Littwin: Not sure we needed the lesson, but Baumgardner shows us how not to apologize

Sen. Randy Baumgardner, R-Hot Sulphur Springs, on the Senate floor on the opening day of the 2018 legislative session on Jan. 10. Photo by John Herrick

If there’s anything we’ve learned during the #MeToo movement, it’s how to apologize and how not to.

And so I think we can all agree that the apology/explanation/dodge from Sen. Randy Baumgardner is a prime example in the how-not-to category. And the follow-up from Senate President Kevin Grantham, who administered the so-called “punishment” to Baumgardner, was even worse. Much worse.

Here’s where we are: Following a third-party finding that it was “more likely than not” that Baumgardner had, in fact, slapped and grabbed the buttocks of a legislative aide during the 2016 session, a shaken Baumgardner met the press.

He said he was stepping down from his chairmanship of the Senate Transportation Committee and that he had agreed to do some sensitivity training. We’d better hope the training is good because Baumgardner said he was accepting the punishment despite the fact he had nothing wrong — and that he just wanted to get the thing over with. What’s the training protocol for that?

By insisting that he had done nothing wrong means, Baumgardner was, of course, accusing the aide of lying. But he left his own accusations for the third-party investigation, which he said was “flawed, inaccurate, incomplete and biased.”

Told you, it had better be some really, really good training.

Why the investigators would be biased, I have no idea. What was inaccurate about the report, I have no idea. Baumgardner didn’t say. And not only didn’t Baumgardner say, he then refused to take any questions.

Meanwhile, Grantham and Majority Leader Chris Holbert made public a letter to Baumgardner saying the third-party report was filled with “inaccuracies, bias, conflicts of interest and inconsistencies.” What the letter from the GOP leadership didn’t say was whether Baumgardner had slapped anyone’s ass. Or how the report was biased. And what was the conflict of interest.

It also didn’t say whether the leaders thought the bipartisan issue of harassment was a problem at the Capitol, even though three senators (and two representatives) have been accused.

Meanwhile, Democrats have introduced a bill to expel Baumgardner. It is not likely to go anywhere, which is not to say that Baumgardner’s position is safe.

Megan Creeden, a legislative staffer, has now filed a separate complaint against Baumgardner, who offered up the pre-emptive “if I offended anyone” non-apology apology.

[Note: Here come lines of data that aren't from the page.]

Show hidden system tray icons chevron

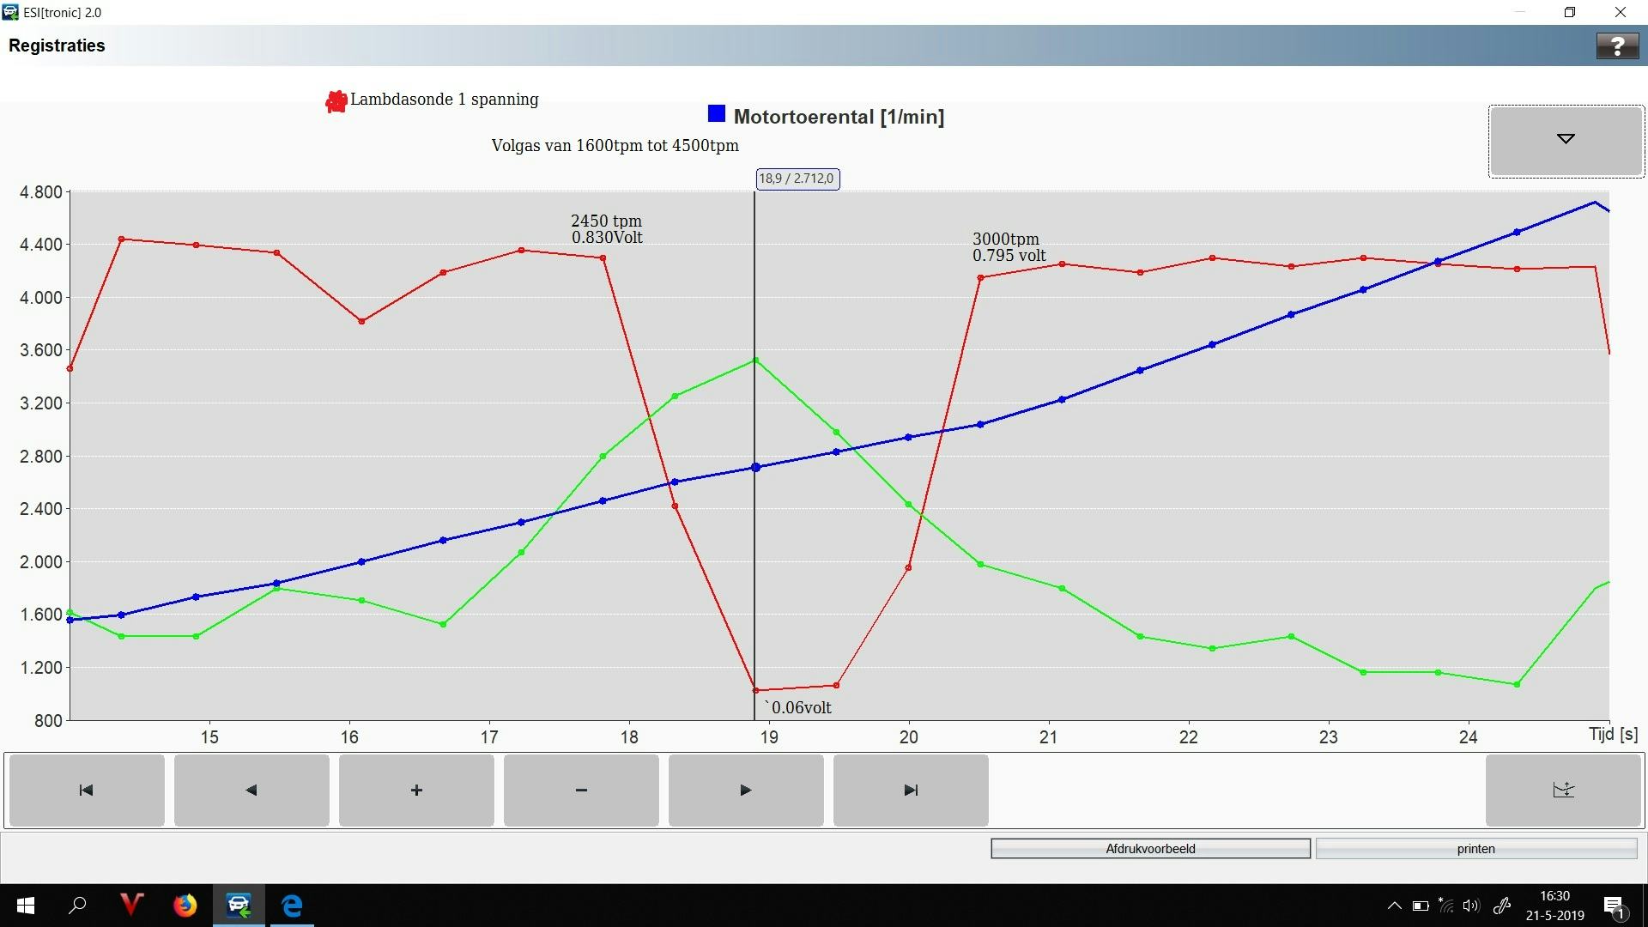[x=1394, y=906]
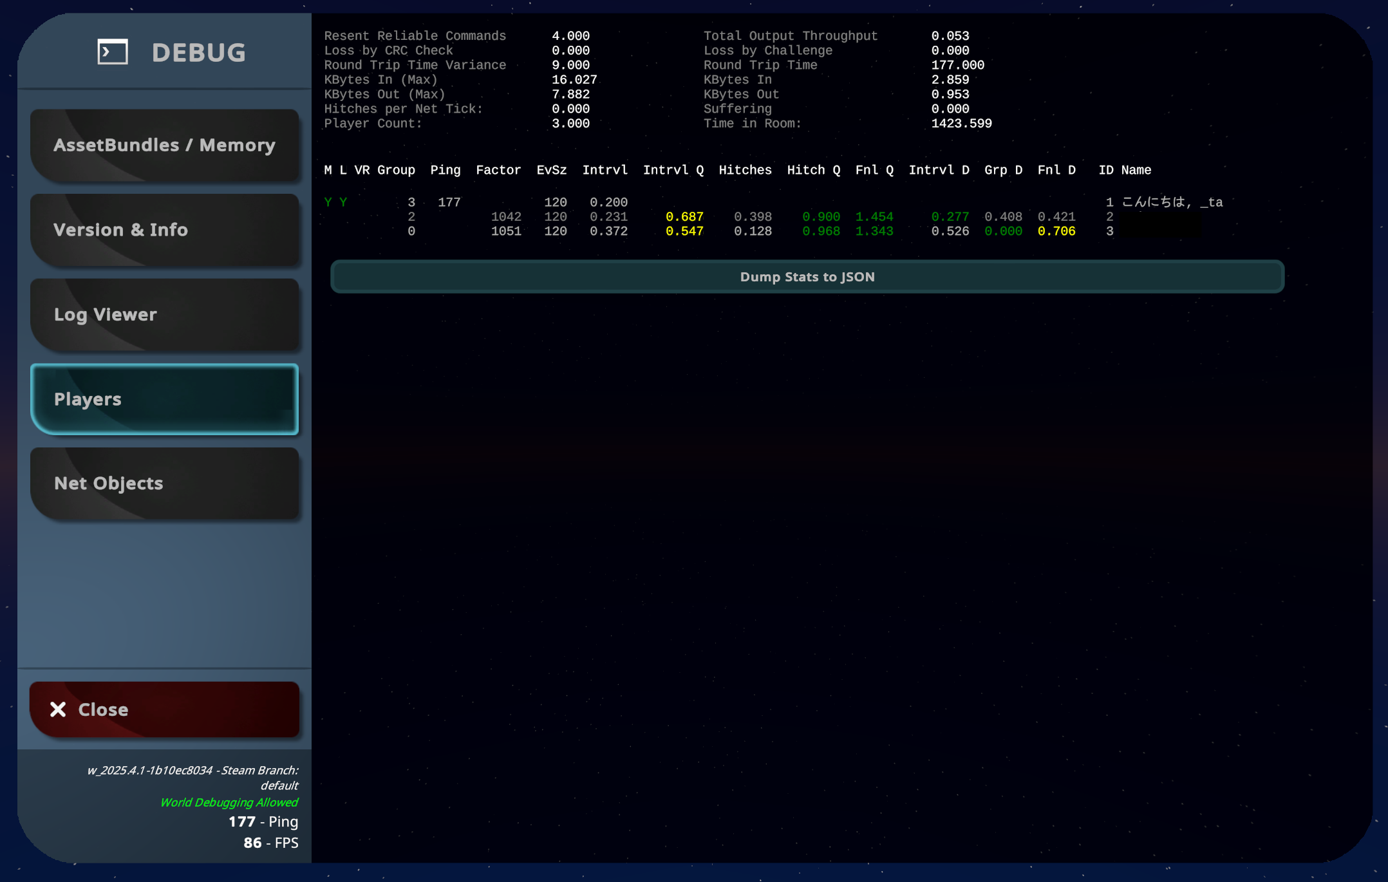This screenshot has width=1388, height=882.
Task: Click the DEBUG terminal console icon
Action: pyautogui.click(x=113, y=52)
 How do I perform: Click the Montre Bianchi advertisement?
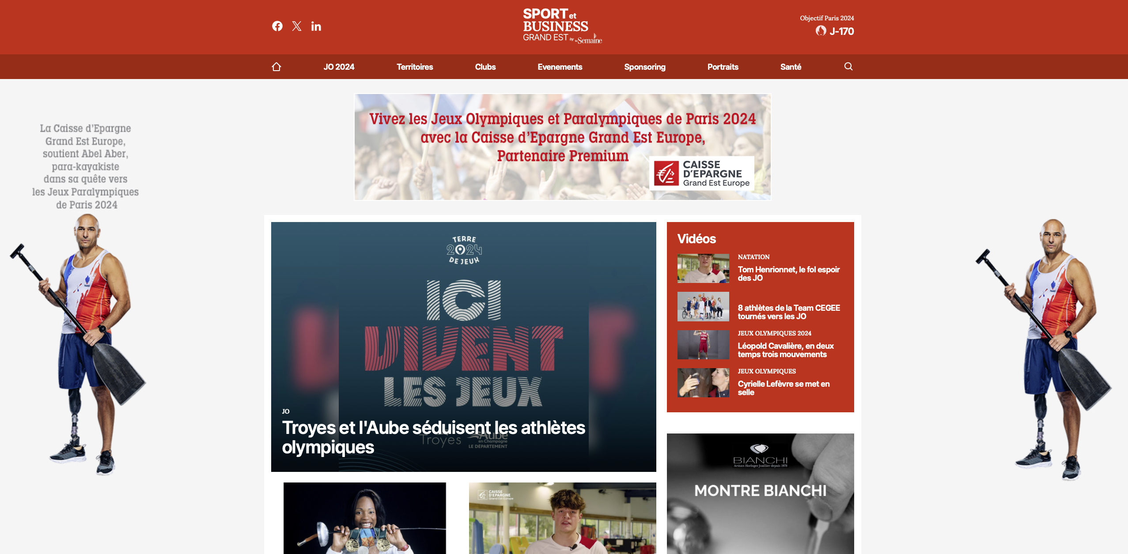click(x=760, y=494)
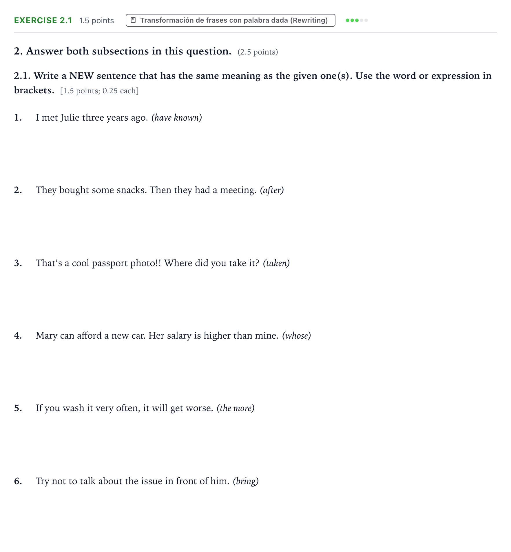Click the hint expression (the more)
The image size is (511, 552).
(x=236, y=408)
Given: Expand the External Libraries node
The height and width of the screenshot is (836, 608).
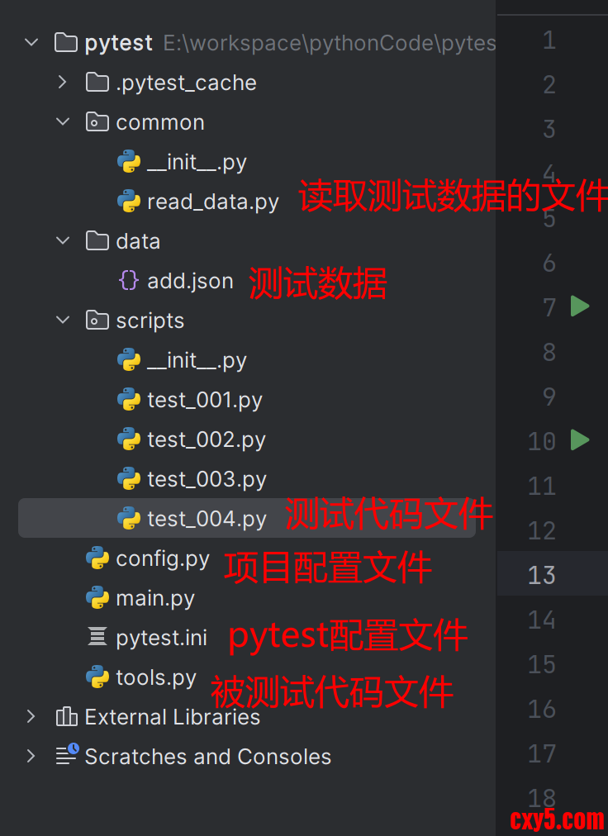Looking at the screenshot, I should (x=31, y=716).
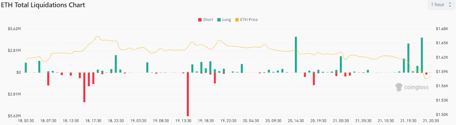
Task: Click the up/down arrows beside 1 hour
Action: (x=450, y=5)
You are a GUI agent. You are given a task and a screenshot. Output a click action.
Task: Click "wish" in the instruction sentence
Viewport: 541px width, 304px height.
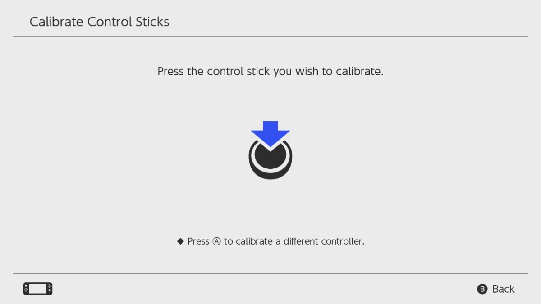pos(307,71)
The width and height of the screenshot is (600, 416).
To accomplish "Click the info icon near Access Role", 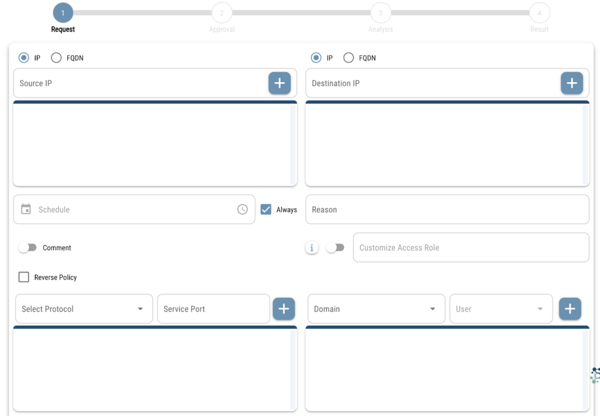I will tap(312, 248).
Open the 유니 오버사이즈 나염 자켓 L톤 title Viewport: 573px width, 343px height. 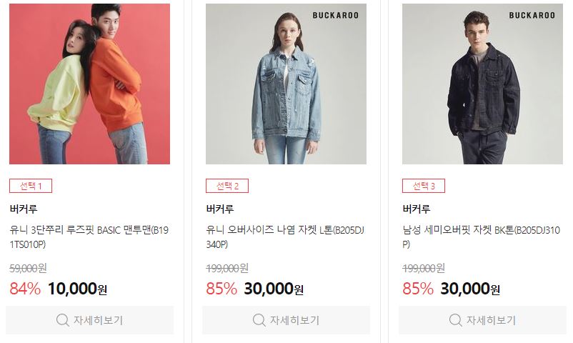285,237
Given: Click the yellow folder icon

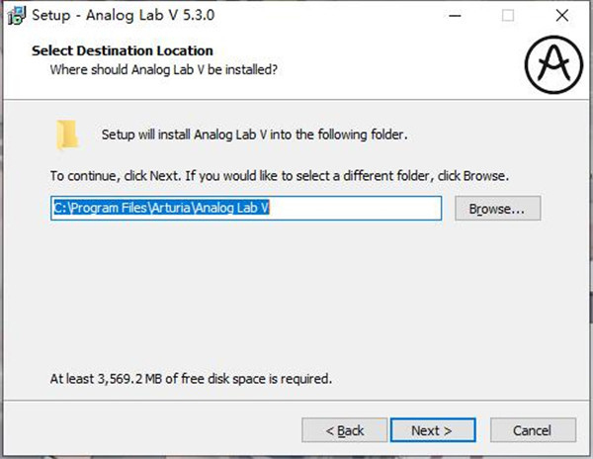Looking at the screenshot, I should coord(67,136).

So, we get this from Baumgardner: “If I did anything at all offensive to you or suggestive that you thought was offensive, I want to apologize to you — or to anyone else that I’ve been here at the Capitol with, if I’ve said anything that could be perceived as offensive, I want to apologize to them as well.”

If you’re confused as to what Baumgardner was apologizing for and who else might have been offended over exactly what behavior, that was exactly the point — to claim innocence without actually addressing the accusations. No wonder Baumgardner wasn’t taking any questions.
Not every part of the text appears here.